YOUR TASKS
(A) According to the article on supplements for PMS, what fraction of women is estimated to experience PMS symptoms?
(B) Resume the article on supplements for PMS, picking up after its final sentence.

PASSAGE
=== Begin Enclosure ===

Can Supplements Ease PMS Symptoms?

Mood swings. Fatigue. Breast tenderness. Bloating. The hallmark symptoms of premenstrual syndrome (PMS) are no joke, and it’s estimated that three out of every four women experiences them. While there’s no singular cause of PMS, experts believe the uncomfortable symptoms follow from a combination of body processes, including shifts in hormones and chemical fluctuations in the brain. Fall short on the neurotransmitter serotonin as you near that time of the month, for example, and your sleep, food cravings, and mood may all be affected.

Among the most common treatments for PMS are antidepressants and oral contraceptives, but neither option is perfect. Both pharmacologic interventions come with considerable side effects and neither has been shown to be more than 60-70% effective. Luckily researchers realize the need for alternatives, and they’re studying the association between certain nutrients and PMS symptoms. The bad news? The science isn’t all that conclusive.

Deficiencies in B vitamins have long been thought to be associated with worse PMS symptoms, and many physicians advise patients to take B vitamin supplements if they experience mild PMS symptoms. But a 2011 study published in The American Journal of Clinical Nutrition found that supplemental intake of B vitamins like thiamine and riboflavin was actually associated with an increased risk of PMS symptoms. Thiamine and riboflavin intake from whole food sources, on the other hand, was found to improve PMS symptoms.

=== End Enclosure ===

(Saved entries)

=== Begin Enclosure ===

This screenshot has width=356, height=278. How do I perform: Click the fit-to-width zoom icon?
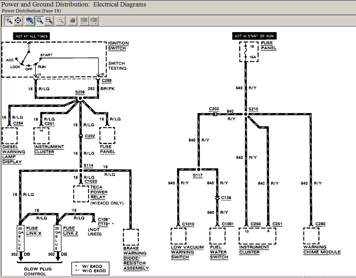[x=49, y=21]
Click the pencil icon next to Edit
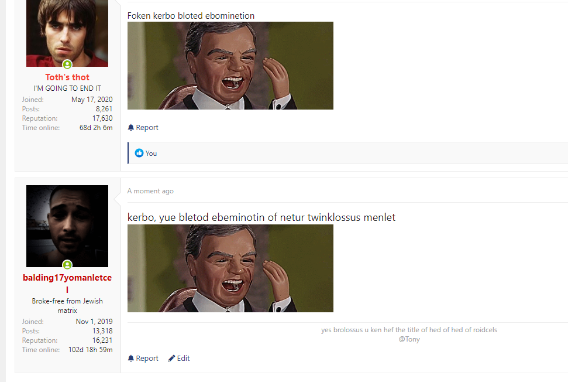The height and width of the screenshot is (382, 568). click(171, 359)
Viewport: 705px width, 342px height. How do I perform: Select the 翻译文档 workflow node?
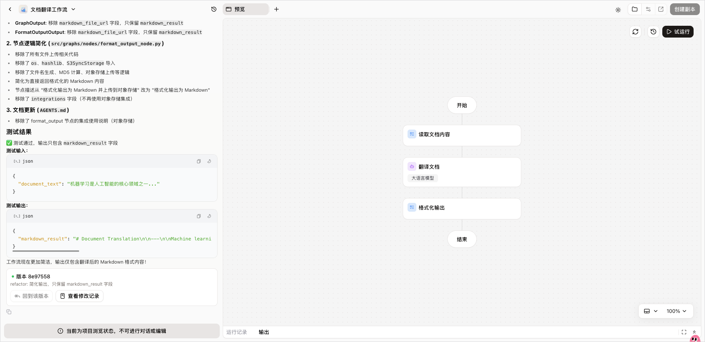(462, 172)
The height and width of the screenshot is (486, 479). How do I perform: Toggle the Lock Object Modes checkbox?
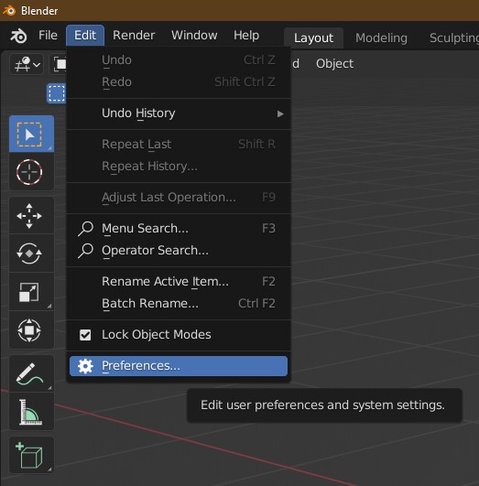pos(85,335)

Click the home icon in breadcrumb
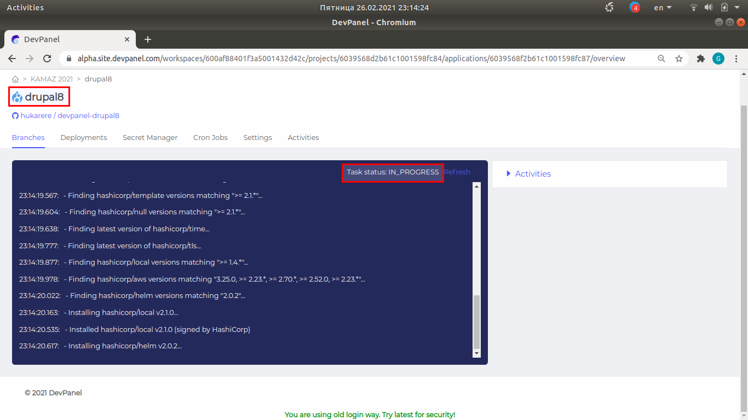click(15, 79)
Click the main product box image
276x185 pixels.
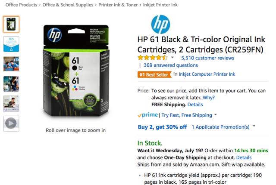tap(76, 71)
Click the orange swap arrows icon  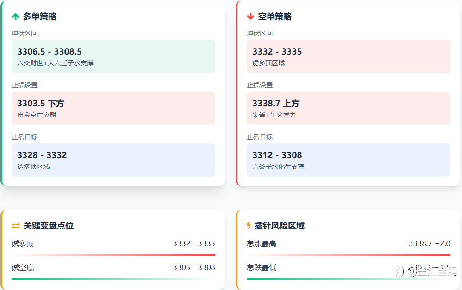point(16,226)
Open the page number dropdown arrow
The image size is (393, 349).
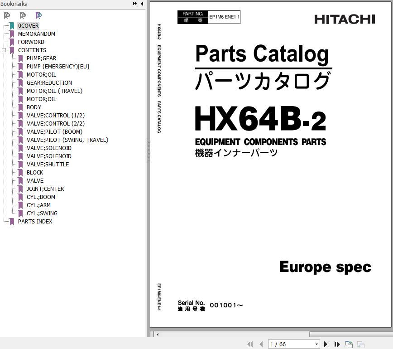(316, 344)
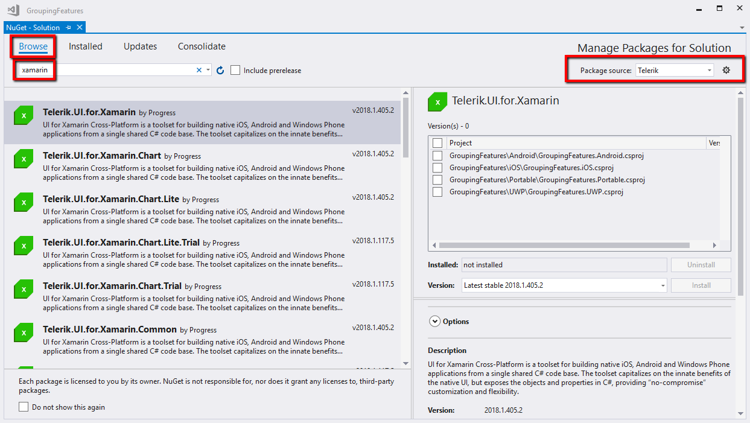The width and height of the screenshot is (750, 423).
Task: Check Do not show this again
Action: coord(23,407)
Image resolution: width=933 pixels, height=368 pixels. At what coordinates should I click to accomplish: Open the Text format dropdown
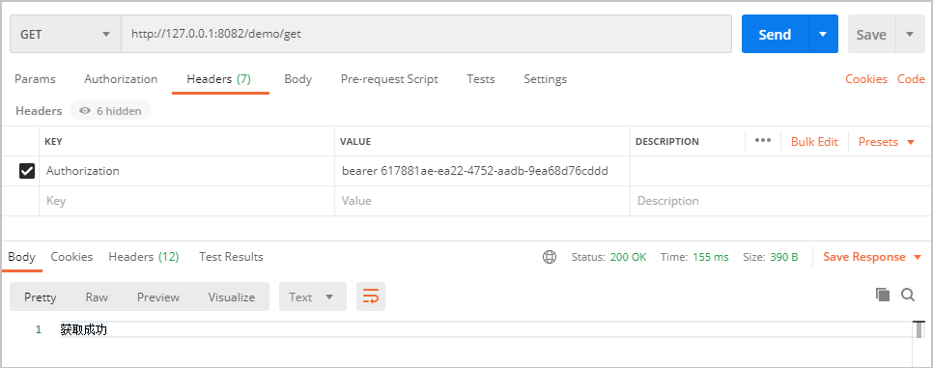[312, 297]
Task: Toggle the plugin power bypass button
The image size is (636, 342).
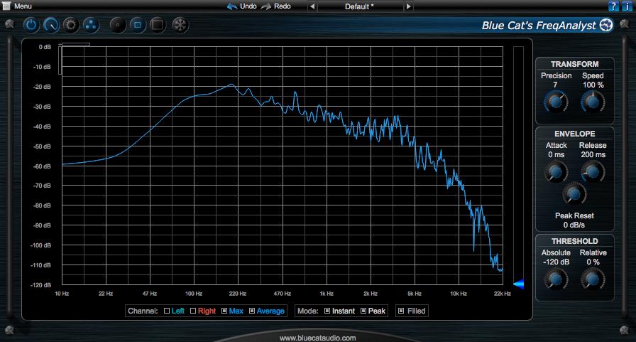Action: coord(32,26)
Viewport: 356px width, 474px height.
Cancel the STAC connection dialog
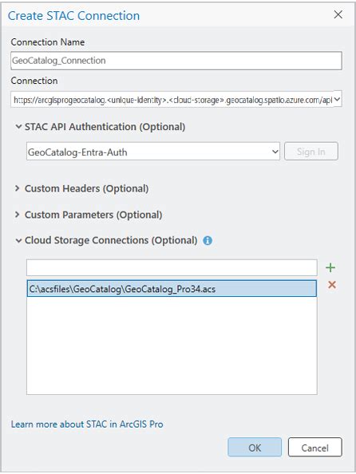coord(314,448)
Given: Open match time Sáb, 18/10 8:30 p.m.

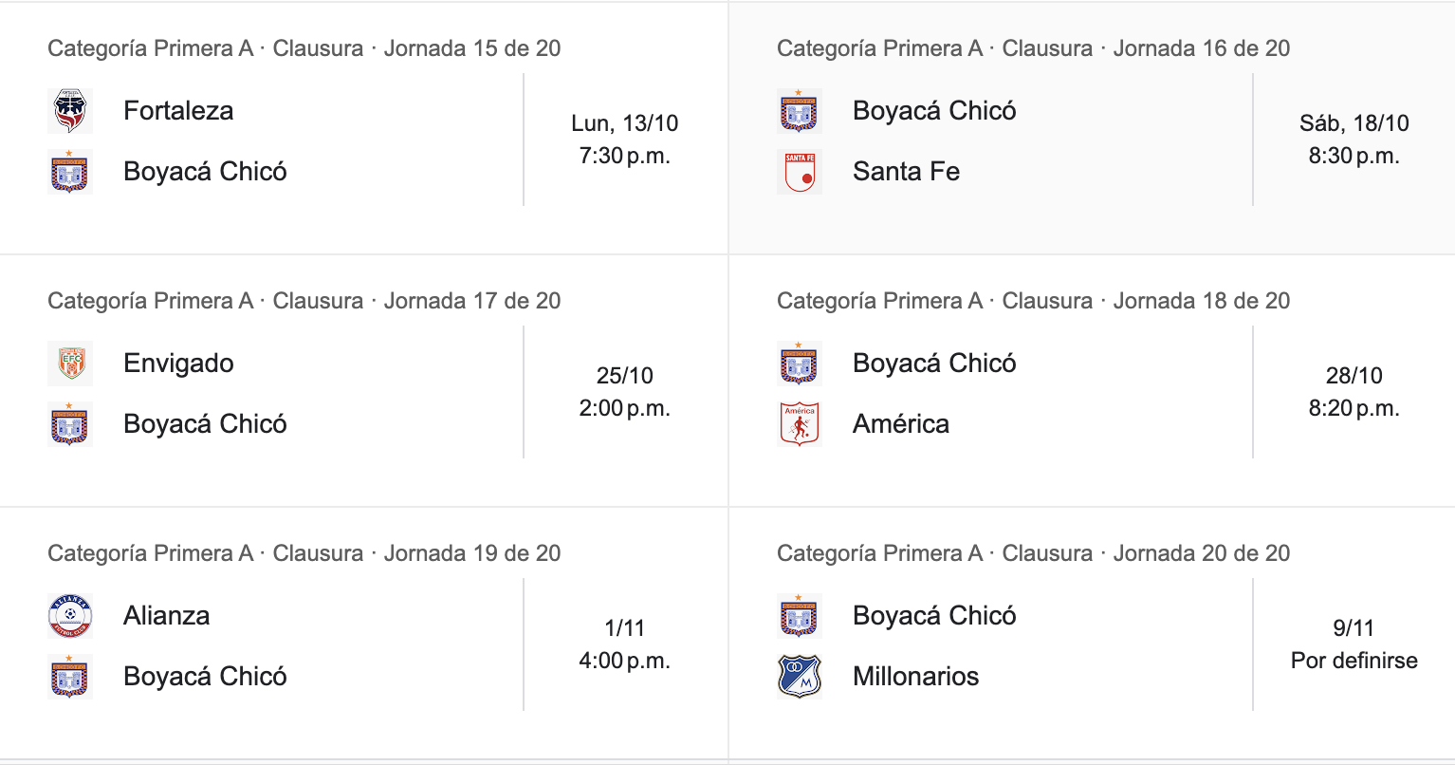Looking at the screenshot, I should [x=1354, y=140].
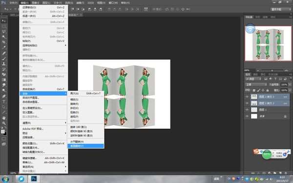Viewport: 293px width, 183px height.
Task: Select the Crop tool
Action: tap(4, 42)
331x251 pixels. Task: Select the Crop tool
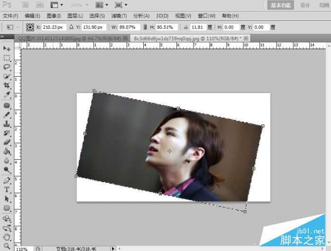(x=7, y=86)
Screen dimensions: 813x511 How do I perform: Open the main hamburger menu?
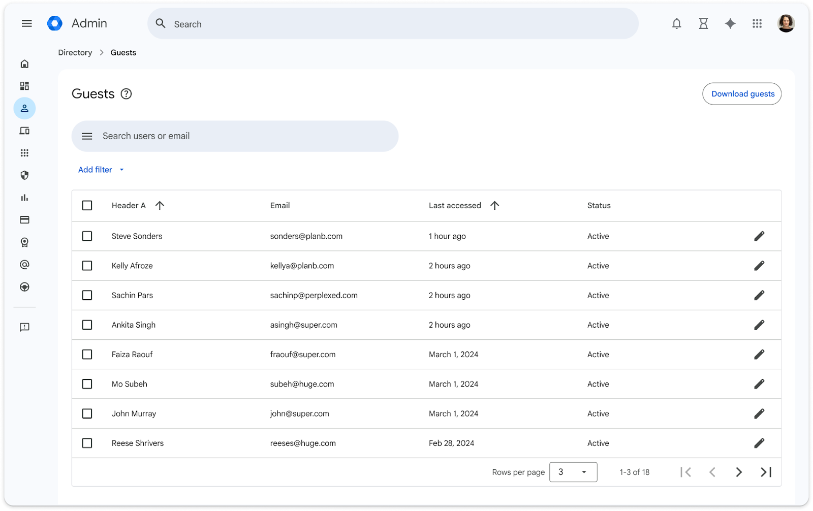(27, 23)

=== End Enclosure ===

ANSWERS TO THE EXERCISE
(A) Three out of every four women.

(B)
Adding to the confusion is a 2010 study that found that taking a magnesium supplement that also contained vitamin B6 helped soothe PMS symptoms more than a pure magnesium supplement or a placebo. So B6 in supplement form actually is good for treating PMS?!

Here’s our bottom line: There is some scientific evidence that minerals like calcium and vitamin B6 can help reduce PMS symptoms, but the jury is still out on magnesium and polyunsaturated fatty acids, AKA omega-3s and omega-6s. For now, your best bet may be to load up on whole foods (not supplements) that are high in calcium and vitamin B6. Opt for Greek yogurt, tofu, almonds, and kale to add calcium to your plate. Vitamin B6 can be found in fish, poultry, whole grains, eggs, and peanuts.

As for other dietary choices you can make when the PMS pain feels real? Eat smaller, more frequent meals to avoid bloating, limit salt intake to drive down fluid retention, and avoid caffeine and alcohol that can further disrupt your sleep cycle. For sustained energy, pair complex carbohydrates (think: fruits, veggies, whole grains) with high-quality sources of protein—we love wild salmon, organic eggs, and grass-fed, organic beef, in moderation—and healthy fats.